For every line below that includes the word "computer", add one; report the final number and nothing else.

[[ The data open ]]

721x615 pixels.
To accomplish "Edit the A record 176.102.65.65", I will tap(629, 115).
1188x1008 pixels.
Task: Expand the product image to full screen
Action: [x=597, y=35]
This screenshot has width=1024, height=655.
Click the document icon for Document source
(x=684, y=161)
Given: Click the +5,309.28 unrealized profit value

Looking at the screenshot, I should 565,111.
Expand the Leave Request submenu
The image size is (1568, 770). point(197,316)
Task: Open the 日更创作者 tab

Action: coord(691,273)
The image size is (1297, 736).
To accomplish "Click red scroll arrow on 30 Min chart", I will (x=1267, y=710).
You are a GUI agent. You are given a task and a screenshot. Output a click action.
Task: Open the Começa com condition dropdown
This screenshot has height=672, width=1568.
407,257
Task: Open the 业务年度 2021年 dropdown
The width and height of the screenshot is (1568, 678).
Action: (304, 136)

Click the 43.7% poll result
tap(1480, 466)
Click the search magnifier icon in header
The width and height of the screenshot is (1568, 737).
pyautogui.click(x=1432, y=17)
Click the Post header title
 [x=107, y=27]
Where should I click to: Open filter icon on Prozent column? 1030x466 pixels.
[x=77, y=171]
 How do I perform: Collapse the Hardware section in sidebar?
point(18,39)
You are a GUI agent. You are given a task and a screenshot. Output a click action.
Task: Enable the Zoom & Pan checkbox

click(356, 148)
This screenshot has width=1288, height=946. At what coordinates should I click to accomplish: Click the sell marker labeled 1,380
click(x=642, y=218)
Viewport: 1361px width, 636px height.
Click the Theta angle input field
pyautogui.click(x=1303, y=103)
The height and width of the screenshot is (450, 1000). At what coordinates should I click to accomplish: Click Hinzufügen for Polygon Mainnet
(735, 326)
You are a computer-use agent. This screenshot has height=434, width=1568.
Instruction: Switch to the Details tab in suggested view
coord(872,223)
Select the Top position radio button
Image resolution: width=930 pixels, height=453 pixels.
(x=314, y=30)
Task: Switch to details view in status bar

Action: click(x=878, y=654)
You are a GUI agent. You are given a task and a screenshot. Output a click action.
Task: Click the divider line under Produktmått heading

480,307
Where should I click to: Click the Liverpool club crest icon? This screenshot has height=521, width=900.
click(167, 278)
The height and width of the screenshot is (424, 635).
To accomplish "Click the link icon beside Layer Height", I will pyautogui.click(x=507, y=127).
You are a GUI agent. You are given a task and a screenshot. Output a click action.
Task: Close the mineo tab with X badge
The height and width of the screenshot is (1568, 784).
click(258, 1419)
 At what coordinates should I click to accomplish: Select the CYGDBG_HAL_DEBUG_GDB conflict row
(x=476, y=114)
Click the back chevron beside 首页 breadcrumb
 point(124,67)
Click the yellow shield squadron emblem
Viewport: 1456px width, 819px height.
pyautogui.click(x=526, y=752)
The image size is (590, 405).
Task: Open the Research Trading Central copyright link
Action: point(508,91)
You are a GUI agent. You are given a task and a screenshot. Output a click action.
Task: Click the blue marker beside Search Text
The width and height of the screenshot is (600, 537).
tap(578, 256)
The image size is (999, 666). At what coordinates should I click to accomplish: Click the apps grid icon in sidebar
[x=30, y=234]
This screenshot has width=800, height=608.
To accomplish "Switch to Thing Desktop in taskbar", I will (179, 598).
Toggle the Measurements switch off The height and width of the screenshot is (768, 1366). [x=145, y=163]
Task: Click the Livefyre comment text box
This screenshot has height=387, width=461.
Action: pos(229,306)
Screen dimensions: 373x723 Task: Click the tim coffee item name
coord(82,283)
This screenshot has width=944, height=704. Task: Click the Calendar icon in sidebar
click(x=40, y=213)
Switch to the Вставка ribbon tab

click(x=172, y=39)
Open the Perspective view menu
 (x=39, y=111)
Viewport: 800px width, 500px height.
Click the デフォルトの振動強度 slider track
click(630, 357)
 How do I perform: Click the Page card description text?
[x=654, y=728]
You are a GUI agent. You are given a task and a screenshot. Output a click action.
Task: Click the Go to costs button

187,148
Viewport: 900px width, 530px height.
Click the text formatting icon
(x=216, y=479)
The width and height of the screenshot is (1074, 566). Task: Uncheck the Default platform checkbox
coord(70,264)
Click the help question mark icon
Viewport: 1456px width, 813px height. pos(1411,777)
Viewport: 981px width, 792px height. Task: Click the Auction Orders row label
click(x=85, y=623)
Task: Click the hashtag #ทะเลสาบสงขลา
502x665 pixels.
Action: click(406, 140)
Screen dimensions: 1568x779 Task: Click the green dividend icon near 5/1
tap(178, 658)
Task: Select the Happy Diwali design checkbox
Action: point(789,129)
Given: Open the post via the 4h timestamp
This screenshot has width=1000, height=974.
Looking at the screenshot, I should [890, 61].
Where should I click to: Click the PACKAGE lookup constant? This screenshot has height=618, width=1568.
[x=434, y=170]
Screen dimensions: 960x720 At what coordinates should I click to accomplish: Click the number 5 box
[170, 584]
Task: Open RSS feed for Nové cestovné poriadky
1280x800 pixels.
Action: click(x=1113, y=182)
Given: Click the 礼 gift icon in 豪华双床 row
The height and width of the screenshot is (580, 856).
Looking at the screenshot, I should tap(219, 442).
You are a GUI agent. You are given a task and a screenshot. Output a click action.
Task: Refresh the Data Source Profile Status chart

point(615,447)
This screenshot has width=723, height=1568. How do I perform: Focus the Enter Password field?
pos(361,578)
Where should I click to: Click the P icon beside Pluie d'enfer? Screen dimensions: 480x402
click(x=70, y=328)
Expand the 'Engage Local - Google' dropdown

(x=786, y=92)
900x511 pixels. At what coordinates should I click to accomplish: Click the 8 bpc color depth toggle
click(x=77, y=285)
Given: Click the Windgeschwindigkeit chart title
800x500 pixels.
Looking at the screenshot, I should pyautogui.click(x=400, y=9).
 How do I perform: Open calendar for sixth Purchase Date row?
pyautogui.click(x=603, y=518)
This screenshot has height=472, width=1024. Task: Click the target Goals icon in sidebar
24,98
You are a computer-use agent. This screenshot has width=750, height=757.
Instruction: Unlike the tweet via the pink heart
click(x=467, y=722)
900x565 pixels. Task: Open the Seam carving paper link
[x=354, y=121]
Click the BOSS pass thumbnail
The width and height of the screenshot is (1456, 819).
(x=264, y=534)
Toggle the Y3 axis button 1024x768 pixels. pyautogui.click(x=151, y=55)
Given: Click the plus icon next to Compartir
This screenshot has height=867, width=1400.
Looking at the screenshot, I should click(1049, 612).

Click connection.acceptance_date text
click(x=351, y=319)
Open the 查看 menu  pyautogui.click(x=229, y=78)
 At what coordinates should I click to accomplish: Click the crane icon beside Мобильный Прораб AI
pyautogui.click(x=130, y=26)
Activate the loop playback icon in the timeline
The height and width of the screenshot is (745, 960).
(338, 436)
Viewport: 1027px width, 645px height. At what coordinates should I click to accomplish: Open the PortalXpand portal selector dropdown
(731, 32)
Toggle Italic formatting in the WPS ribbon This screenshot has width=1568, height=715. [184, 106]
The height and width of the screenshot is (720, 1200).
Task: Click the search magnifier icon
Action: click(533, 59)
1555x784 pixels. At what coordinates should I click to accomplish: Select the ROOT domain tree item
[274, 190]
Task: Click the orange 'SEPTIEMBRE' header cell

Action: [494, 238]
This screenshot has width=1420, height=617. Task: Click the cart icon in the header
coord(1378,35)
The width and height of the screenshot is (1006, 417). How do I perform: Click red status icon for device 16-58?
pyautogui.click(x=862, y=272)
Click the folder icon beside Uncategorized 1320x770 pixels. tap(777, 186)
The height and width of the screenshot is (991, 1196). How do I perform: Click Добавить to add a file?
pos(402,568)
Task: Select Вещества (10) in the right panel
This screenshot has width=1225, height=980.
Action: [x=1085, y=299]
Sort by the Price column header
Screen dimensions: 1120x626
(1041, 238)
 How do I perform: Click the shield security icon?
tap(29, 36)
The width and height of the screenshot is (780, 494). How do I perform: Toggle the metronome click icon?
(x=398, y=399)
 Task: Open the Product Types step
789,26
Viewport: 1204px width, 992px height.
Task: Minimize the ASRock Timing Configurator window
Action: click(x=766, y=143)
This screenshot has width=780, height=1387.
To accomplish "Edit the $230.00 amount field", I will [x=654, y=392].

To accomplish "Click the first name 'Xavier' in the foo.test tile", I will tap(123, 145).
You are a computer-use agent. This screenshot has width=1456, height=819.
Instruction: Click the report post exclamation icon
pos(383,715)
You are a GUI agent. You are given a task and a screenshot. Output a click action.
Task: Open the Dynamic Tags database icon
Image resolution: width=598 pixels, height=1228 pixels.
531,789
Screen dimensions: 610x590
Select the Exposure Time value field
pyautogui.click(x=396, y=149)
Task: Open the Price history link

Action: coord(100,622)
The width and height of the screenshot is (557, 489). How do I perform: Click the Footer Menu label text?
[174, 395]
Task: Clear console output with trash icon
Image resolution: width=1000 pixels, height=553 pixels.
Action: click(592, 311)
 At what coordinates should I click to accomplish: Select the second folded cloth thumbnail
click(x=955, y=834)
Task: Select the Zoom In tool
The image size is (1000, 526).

[[ The data closed ]]

Exercise answer ->
3